Even Google 'reads'… romance novels!

    Many read them, few admit it: they are the so-called romance novels, those often happy ending titles that base their plot on more or less complex love stories developing lines and lines of character analysis of the protagonists to untangle an all pink skein, in fact, intricate from the beginning.

    I am not a particularly lover of the genre, indeed I am not at all, but unlike me there is someone much more authoritative who has made a feast of titles like this: gentlemen and gentlemen, here we are talking about Google!



    Well, Google reads romance novels ... or something like that: in an interview that appeared on BuzzFeed, we read that to the Google Artificial Intelligence engine have been fed just under 3000 romance novels (2865, to be precise) for teach the neural network understand the facets of spoken language as well as syntactic and ea return even more natural results.

    In short, the goal is to teach Google to be more human - to the sound of romance novels, in fact.

    It would be much more satisfying to ask Google questions if Google were able to grasp the nuances of the question itself and if it could answer in a more familiar way.

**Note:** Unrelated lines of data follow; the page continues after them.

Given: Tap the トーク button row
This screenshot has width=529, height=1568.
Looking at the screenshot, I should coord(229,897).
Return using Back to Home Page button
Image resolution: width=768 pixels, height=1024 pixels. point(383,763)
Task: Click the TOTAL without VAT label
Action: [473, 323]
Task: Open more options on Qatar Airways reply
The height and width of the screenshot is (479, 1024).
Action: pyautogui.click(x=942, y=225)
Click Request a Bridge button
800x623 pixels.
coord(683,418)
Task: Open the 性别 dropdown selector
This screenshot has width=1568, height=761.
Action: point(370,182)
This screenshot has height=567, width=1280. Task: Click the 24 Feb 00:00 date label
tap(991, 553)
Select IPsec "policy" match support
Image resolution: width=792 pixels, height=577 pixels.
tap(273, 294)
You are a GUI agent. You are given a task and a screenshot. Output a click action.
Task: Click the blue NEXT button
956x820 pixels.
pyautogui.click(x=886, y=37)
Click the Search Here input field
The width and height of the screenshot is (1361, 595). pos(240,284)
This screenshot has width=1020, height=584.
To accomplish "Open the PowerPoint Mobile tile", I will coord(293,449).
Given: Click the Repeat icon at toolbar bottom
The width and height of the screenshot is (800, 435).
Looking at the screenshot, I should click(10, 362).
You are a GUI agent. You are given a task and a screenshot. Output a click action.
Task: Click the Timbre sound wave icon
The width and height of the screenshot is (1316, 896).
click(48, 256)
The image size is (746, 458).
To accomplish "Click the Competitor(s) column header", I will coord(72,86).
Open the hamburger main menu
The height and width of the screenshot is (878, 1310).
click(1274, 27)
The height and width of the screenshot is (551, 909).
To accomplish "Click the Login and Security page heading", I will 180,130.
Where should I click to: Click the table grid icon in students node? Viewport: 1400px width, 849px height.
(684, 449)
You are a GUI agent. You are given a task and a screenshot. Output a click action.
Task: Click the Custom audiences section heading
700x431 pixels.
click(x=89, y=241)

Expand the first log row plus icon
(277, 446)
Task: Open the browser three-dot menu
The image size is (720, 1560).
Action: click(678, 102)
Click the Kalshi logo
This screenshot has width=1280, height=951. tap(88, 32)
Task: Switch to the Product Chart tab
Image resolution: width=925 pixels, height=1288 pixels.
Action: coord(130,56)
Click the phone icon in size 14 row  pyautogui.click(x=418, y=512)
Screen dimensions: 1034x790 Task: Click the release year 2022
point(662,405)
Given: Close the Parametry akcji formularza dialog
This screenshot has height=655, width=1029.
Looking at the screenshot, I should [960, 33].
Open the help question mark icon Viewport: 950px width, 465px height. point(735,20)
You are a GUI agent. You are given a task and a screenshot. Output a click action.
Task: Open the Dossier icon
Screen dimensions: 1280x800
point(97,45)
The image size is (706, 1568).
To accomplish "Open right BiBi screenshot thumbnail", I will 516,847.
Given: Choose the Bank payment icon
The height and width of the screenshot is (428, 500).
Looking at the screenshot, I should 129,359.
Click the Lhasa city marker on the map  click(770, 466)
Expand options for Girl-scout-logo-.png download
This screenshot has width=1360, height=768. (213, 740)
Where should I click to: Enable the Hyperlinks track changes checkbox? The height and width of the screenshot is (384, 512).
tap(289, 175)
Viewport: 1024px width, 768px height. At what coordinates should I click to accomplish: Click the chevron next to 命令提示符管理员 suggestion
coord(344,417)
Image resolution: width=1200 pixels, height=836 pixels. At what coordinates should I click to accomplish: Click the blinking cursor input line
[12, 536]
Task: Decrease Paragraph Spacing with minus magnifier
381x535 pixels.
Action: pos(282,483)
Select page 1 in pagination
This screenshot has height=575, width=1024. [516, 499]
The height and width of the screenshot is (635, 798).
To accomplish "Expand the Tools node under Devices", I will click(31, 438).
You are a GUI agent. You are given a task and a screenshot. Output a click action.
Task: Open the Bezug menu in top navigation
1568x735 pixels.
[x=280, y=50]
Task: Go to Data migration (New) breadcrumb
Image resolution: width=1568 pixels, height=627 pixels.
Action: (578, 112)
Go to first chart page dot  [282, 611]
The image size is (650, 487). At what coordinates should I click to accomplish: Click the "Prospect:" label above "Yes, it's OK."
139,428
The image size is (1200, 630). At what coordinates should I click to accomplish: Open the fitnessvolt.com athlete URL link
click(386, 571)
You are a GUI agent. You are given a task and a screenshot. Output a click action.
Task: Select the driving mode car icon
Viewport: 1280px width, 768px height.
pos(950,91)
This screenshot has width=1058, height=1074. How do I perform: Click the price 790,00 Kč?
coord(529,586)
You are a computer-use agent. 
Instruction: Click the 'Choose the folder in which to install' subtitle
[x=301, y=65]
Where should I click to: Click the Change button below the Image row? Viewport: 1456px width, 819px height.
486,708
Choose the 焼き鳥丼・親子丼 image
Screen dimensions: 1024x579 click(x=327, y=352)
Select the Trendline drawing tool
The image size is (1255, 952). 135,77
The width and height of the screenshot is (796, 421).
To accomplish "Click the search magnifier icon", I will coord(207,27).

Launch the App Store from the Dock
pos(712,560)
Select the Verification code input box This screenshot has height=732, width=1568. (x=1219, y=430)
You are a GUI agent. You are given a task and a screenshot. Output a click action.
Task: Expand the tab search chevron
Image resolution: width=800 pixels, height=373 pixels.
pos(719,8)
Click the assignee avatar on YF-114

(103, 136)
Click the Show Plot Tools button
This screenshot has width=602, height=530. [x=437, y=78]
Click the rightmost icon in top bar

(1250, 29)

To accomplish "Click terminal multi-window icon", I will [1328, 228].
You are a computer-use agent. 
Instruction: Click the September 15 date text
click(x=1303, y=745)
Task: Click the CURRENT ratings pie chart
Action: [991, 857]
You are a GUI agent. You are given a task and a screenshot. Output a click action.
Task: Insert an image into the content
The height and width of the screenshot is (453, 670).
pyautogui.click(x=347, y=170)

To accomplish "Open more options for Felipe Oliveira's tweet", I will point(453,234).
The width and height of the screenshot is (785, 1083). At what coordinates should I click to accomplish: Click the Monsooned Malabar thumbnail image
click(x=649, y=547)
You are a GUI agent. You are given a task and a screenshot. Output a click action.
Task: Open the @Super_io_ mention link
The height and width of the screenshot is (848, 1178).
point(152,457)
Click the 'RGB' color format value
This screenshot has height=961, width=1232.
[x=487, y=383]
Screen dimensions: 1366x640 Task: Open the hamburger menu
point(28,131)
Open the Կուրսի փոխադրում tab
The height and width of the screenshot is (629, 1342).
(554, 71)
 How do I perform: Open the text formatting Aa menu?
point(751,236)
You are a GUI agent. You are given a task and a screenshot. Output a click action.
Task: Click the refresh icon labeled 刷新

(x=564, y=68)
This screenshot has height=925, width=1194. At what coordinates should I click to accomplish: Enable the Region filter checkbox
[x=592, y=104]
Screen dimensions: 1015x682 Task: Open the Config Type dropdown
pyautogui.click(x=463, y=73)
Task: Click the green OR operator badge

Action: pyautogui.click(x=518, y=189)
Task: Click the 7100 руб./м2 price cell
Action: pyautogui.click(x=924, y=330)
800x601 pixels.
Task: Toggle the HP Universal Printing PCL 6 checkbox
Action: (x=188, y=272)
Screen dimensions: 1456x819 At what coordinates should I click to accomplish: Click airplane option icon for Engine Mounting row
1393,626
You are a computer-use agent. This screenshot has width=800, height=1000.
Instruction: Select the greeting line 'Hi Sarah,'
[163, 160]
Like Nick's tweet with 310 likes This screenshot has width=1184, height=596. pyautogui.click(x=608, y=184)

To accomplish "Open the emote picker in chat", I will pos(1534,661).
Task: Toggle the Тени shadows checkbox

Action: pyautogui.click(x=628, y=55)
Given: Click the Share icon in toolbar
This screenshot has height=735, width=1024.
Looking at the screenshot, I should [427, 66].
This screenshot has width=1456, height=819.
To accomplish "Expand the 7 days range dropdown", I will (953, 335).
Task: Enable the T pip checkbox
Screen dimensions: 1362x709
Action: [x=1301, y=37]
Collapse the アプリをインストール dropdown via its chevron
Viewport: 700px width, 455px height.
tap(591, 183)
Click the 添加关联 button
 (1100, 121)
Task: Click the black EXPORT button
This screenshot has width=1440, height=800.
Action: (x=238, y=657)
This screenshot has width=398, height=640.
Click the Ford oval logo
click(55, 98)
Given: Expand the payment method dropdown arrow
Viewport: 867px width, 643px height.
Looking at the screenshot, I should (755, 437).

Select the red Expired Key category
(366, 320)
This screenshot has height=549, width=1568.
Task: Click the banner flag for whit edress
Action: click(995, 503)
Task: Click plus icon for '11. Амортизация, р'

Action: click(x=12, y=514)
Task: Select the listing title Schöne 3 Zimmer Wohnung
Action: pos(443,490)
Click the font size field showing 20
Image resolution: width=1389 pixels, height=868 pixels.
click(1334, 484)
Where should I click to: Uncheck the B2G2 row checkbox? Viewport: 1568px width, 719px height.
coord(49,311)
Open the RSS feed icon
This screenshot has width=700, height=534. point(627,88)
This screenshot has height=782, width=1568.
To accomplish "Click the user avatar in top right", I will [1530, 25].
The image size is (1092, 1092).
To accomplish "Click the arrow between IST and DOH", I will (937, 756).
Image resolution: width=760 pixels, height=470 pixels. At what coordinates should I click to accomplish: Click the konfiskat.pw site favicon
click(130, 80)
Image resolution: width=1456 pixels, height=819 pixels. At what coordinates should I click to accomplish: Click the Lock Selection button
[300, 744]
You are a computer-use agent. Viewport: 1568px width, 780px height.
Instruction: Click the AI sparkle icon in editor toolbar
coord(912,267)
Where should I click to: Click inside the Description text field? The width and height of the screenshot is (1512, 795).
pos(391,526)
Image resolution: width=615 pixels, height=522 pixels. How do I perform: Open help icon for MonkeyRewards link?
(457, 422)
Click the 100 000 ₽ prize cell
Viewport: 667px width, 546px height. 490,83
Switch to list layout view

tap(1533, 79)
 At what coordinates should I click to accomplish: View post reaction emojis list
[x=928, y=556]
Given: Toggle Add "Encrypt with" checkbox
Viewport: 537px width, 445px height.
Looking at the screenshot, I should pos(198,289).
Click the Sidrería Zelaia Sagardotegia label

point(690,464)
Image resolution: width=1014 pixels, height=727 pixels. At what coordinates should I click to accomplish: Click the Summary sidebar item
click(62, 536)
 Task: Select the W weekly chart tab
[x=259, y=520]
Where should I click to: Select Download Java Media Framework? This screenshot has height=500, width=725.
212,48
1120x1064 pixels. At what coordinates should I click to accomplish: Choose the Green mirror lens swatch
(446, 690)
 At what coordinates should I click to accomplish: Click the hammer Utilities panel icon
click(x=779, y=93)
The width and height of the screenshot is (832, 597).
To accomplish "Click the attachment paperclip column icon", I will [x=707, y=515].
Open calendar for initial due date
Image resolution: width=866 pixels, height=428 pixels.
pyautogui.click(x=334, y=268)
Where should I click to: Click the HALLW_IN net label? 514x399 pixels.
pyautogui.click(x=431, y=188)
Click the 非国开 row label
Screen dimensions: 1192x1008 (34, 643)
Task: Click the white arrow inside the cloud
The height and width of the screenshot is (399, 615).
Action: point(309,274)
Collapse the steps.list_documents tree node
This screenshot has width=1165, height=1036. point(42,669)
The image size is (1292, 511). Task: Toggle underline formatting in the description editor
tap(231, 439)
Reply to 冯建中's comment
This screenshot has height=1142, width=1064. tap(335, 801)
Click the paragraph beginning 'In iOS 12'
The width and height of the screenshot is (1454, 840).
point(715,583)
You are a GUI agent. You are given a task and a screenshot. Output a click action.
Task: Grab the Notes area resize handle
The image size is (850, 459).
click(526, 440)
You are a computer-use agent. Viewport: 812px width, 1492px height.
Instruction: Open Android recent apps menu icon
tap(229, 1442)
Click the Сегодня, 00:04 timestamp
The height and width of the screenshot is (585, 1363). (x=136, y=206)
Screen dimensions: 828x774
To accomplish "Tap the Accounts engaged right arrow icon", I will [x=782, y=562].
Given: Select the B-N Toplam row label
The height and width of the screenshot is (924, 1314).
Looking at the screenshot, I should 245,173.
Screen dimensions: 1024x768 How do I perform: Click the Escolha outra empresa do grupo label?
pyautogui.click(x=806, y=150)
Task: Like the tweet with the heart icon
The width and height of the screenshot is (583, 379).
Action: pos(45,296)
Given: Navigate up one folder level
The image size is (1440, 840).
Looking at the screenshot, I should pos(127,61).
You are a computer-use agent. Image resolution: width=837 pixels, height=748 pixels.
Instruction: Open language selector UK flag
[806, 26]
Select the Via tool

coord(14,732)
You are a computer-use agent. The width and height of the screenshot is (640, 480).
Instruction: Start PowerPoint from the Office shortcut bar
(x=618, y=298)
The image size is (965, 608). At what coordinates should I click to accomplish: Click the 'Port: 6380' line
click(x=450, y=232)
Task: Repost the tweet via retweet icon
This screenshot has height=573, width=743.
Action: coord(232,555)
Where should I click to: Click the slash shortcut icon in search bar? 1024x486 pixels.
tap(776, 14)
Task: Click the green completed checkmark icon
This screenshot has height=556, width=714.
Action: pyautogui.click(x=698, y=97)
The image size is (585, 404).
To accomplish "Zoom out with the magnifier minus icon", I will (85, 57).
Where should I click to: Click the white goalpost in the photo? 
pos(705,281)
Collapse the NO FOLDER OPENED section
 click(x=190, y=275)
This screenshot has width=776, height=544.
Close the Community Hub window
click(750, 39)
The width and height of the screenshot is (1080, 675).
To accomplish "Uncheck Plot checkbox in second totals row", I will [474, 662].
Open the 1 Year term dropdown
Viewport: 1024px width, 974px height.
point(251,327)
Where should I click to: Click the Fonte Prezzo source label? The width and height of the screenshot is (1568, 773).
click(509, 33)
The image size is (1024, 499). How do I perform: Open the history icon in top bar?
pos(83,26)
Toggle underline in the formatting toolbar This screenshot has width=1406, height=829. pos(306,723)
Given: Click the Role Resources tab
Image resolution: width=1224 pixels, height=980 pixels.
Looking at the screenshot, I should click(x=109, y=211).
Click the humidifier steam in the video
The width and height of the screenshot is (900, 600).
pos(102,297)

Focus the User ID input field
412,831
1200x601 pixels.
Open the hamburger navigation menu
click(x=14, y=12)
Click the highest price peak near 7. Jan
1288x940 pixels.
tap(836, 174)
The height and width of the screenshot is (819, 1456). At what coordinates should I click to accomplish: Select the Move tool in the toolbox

    In fact, as Jason Freidenfels explains, the Google app is currently capable of understand and interpret only basic questions: for example, the engine will answer the question "When was the Eiffel Tower built?" and he will understand who you are referring to (therefore the intrinsic meaning of the pronoun) if you subsequently ask him "Who built it?", but he is unable to carry out more natural conversations or to understand sarcasm and more subtle facets of the discourse.

    Even Google 'reads'… romance novels!

    These are the results that the engineers, in part, aim to achieve by having Google read thousands and thousands of romance novels: not to make Google a dowager or a conqueror, but to expand its vocabulary and creative skills, in an attempt to make it more and more. close to the style and tones of this type of narration, so as to make Artificial Intelligence more understanding and improve the user experience of Google products.



    Why romance novels and not children's books, naturally chosen as a "training" method? Simple: the romance novels similar plots and themes follow, but they use a larger vocabulary for expressing ideas.